El largo camino de la modernización turca

Turquía debe convencer a los europeos de la sinceridad de su compromiso para llevar a cabo las reformas que permitan la integración de los valores europeos esenciales.

Alain Servantie

La apertura de negociaciones, enfocadas a una eventual adhesión de Turquía a la Unión Europea (UE), suscita intensos debates en la prensa de algunos Estados miembros de los cuales se ha hecho eco el Parlamento Europeo, en el que algunos diputados (especialmente el Partido Popular Europeo-PPE, los No Inscritos y la Unión por la Europa de las Naciones-UEN) dijeron con dureza que Turquía no pertenece a Europa ni por su situación geográfica, ni por su historia, ni por su cultura. Los sondeos de opinión realizados por iniciativa de la Comisión Europea (Eurobarómetro) demuestran que el rechazo es mayor en Austria, donde el recuerdo de los dos asedios turcos a Viena (1529 y 1683) es un elemento constituyente de la identidad nacional, de la misma forma que en Malta.

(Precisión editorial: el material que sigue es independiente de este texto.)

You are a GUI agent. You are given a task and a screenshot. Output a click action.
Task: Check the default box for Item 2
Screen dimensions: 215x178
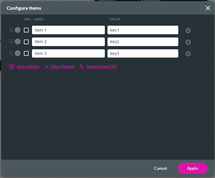[x=26, y=42]
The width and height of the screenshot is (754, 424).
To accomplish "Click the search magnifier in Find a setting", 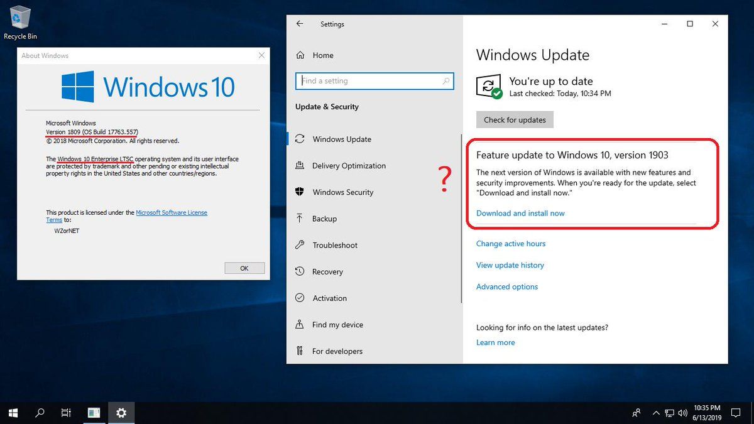I will pyautogui.click(x=446, y=81).
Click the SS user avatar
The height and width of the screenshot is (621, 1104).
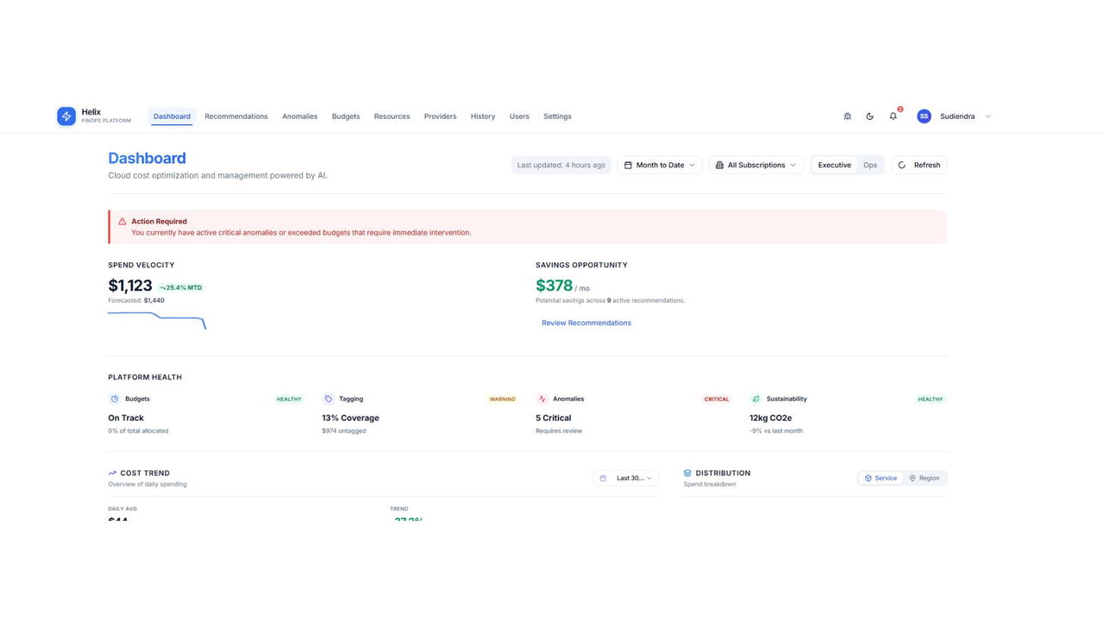(924, 116)
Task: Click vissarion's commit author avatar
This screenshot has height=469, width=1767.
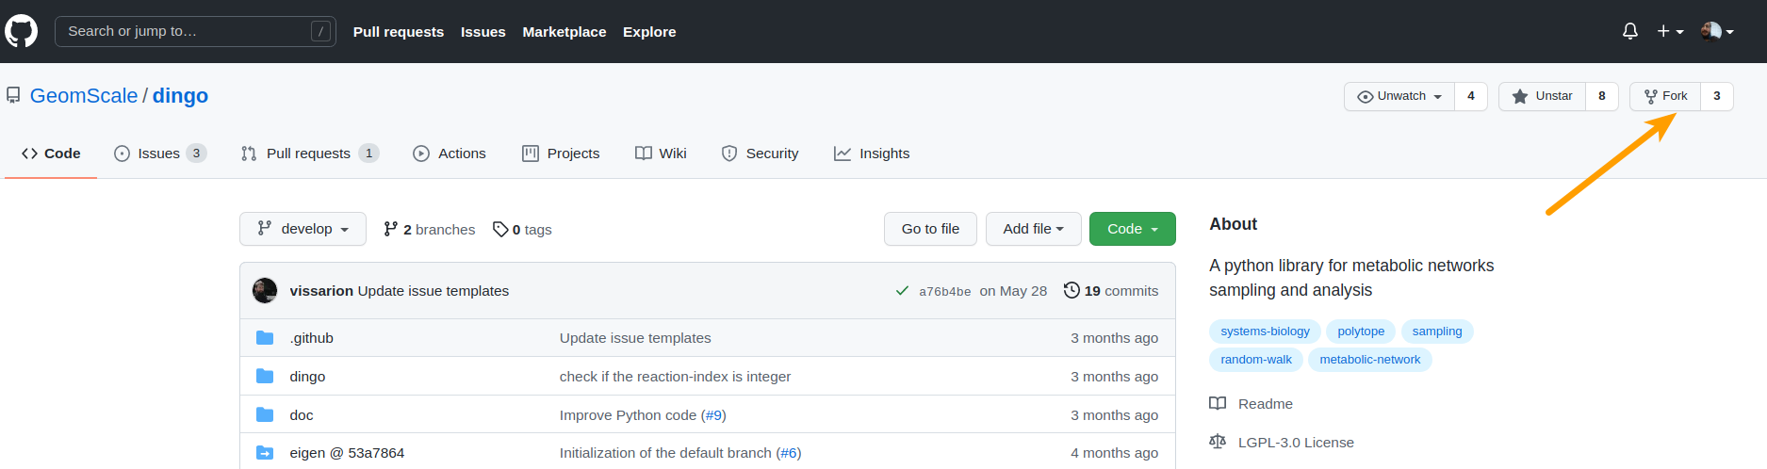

Sin embargo, el Imperio Otomano fue una potencia europea desde el desembarco en la orilla europea de los Dardanelos (1353) y el establecimiento de su capital en Edirne (1365), mucho antes de tomar el control de Anatolia y de expandirse hasta Egipto, la Península Arábiga y el norte de África. La ocupación de los territorios bizantinos, y finalmente de Constantinopla (1453), dio lugar a una cierta recuperación de la herencia bizantina que consistió solamente en restablecer los acuerdos adoptados con las repúblicas italianas, o en un primer momento, recuperar las alianzas matrimoniales con los príncipes cristianos, muy parecidas a las alianzas medievales entre los príncipes occidentales (pero esta vez en un solo sentido).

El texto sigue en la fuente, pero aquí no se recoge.